All in all, a lot of great solutions are on the horizon for vRA. We’ll have to wait till VMworld kicks off to see all the details. I personally can’t wait to get my hands on 8.6 and see what I can do with it.
vRealize Log Insight
vRealize Log insight at its core is a logging aggregator that brings multiple logs into a central location and grants the user the power to parse through the logs to find troubleshooting issues and address them. However, it’s not always the easiest way to work. Some of the datapoints will not be easy to consume visually. One such integration is between NSX-T and Log insight. Now NSX-T has a function called “Identity Firewall” that will block users from accessing resources they don’t need to access. These logs in vRLI would be difficult to find, as they would give you information about an IP address and not the user.

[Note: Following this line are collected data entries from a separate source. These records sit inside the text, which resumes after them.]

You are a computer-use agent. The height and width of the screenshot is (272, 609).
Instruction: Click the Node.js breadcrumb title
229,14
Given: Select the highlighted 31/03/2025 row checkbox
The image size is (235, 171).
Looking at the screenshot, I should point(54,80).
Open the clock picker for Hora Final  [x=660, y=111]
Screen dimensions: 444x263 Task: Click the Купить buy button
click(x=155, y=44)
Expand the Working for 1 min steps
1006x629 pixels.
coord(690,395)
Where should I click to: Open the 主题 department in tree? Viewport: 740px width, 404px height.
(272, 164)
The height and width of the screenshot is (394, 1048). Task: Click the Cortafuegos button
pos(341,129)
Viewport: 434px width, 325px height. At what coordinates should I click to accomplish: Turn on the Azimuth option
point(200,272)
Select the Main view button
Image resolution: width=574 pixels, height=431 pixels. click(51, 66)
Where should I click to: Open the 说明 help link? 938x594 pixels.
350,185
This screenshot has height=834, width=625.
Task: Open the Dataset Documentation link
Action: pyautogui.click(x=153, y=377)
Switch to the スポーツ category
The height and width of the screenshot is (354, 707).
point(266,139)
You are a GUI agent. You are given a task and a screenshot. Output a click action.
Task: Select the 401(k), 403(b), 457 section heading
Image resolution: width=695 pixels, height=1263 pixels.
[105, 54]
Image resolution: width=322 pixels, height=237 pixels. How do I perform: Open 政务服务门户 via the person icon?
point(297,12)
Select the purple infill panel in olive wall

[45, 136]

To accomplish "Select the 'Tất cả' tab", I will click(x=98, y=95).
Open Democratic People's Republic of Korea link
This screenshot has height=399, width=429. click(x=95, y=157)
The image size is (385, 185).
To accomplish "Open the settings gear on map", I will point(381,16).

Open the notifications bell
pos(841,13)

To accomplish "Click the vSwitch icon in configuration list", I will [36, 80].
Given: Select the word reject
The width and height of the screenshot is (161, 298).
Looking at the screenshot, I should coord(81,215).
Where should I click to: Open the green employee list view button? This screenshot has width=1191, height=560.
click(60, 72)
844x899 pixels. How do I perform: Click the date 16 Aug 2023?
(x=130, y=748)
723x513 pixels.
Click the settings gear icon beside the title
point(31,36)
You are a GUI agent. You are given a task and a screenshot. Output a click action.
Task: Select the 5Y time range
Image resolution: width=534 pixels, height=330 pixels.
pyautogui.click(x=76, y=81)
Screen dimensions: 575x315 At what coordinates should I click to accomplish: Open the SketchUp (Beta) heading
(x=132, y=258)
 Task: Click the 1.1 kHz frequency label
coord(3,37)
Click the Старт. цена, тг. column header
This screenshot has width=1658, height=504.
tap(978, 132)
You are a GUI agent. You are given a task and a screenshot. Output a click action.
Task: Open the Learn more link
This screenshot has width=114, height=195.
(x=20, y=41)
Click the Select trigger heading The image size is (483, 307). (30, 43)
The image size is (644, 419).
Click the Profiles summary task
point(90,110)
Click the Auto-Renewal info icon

A day of deep diving into logs isn’t so enjoyable. Making it easier for administrators to see what they need to see, without extra noise to parse through, is essential to the success of a solution like this.
vRLI adds hybrid log management with cloud to the logging solution. This means that you can connect your logging solution into things like S3 for storage or archival storage, consume multiple log sources within the cloud, and connect vRLI with AI/ML workloads to find suggestions on what to do to address environmental issues.” This all adds capabilities for on-premises to connect externally.
As you can see/read, VMware’s cloud briefing was deep and extensive. To say that customers have a lot to look forward to is an understatement.
If 2019 was ‘the year Kubernetes came to VMware,’ then 2021 may be ‘the year VMware went native with cloud.’ That means AWS, GCP, Azure, etc. are all going to be treated better within the vRealize Suite, so customers can use them to the greatest benefit of their environments.
There’s a lot coming from VMware. If you are looking to catch up on things, don’t miss the sessions at VMworld!